Makes 2 servings
1 rounded teaspoon cacao nibs, coarsely ground
1 1/3 tablespoon balsamic vinegar
1/4 cup extra virgin olive oil
Pinch of salt and freshly ground pepper
3 oz spinach leaves
1 medium Granny Smith apple, cored, thinly sliced
3 tablespoons dried cranberries
2 tablespoons crumbled goat cheese
Handful of coarsely chopped walnuts, toasted
The cacao nibs subtly balance the sweet and tart flavors of the cranberries and apple, and they also boost the nutrient value of this salad.
Remove long stems from spinach leaves, then rinse under cold water, and pat dry. Place spinach in a large bowl. Add apple slices and cranberries to bowl.

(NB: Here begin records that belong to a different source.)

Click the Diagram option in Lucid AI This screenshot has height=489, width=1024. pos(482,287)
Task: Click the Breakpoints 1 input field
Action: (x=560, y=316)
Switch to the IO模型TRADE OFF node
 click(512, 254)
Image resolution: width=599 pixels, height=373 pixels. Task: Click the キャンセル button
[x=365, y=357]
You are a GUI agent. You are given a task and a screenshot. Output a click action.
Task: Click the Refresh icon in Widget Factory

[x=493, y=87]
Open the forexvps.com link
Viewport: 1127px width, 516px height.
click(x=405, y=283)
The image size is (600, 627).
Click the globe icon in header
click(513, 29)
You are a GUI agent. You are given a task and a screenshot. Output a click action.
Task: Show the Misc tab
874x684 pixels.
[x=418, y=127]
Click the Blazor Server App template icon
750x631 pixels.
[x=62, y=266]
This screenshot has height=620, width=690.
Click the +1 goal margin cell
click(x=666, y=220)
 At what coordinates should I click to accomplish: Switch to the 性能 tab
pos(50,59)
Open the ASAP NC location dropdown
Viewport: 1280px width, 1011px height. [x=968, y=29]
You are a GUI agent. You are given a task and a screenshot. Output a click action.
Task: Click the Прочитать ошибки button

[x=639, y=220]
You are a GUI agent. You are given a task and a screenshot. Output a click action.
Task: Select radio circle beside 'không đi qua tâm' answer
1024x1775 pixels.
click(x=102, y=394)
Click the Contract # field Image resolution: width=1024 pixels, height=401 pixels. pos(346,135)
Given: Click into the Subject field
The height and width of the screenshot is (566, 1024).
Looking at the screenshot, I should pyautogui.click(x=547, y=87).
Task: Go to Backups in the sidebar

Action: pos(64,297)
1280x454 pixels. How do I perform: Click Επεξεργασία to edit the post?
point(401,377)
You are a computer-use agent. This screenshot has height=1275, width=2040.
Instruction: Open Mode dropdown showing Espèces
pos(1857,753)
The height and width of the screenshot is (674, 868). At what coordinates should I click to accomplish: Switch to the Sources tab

For dressing, stir salt, pepper, nibs, and balsamic vinegar in a small bowl. Slowly whisk olive oil into balsamic vinegar mixture, then pour enough vinaigrette over salad until lightly coated. Toss as necessary to distribute dressing.
Divide salad between two plates, and sprinkle goat cheese and walnuts over each salad.
Store any remaining vinaigrette at room temperature.
To make a substantial salad, I add grilled chicken and serve with a few toasted baguette slices.